= TASK INPUT =
☆ ☆ ☆ ☆ ☆ ☆ ☆

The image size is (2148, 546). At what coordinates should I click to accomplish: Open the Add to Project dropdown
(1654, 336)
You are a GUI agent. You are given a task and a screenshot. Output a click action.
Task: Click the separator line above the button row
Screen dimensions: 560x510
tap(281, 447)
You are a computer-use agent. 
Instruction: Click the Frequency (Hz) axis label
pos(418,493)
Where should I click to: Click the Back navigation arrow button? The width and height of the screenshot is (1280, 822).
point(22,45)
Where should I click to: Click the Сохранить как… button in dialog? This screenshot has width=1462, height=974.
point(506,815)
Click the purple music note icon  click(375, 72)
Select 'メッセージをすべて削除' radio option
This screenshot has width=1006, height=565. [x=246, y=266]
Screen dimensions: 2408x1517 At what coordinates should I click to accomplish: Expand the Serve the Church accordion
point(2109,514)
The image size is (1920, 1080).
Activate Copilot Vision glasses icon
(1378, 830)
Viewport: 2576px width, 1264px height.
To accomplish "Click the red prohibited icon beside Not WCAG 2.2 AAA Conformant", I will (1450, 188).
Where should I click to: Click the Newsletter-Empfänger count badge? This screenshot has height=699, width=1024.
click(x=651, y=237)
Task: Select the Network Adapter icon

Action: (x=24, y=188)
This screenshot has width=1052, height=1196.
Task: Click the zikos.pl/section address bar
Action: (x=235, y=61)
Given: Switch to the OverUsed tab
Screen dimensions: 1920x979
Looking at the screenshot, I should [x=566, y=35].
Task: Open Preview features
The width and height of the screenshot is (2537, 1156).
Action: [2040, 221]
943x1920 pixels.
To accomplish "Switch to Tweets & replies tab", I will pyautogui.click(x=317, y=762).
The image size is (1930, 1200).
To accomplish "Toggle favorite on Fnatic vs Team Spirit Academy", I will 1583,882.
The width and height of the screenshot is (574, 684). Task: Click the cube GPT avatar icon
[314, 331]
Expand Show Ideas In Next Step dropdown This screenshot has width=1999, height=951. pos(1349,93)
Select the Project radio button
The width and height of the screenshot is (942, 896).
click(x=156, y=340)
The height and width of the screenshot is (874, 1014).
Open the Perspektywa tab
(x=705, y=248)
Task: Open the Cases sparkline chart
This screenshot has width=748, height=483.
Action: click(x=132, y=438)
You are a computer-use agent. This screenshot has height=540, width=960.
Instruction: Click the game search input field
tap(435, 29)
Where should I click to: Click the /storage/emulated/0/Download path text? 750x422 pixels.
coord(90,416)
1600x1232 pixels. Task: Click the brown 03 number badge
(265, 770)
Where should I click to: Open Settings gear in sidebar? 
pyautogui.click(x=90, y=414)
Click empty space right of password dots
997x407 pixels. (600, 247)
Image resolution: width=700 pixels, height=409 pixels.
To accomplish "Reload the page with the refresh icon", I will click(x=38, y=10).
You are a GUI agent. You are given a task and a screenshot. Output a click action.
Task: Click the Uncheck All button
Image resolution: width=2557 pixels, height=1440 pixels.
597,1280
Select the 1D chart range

☆ ☆ ☆ ☆ ☆ ☆ ☆

= TASK REQUIREMENTS =
What do you get when you return, unchanged, the lines of the items above starting at the line containing "Given: Switch to the OverUsed tab" and ending at the line containing "Action: [2040, 221]"?

= REPLY =
Given: Switch to the OverUsed tab
Screen dimensions: 1920x979
Looking at the screenshot, I should [x=566, y=35].
Task: Open Preview features
The width and height of the screenshot is (2537, 1156).
Action: [2040, 221]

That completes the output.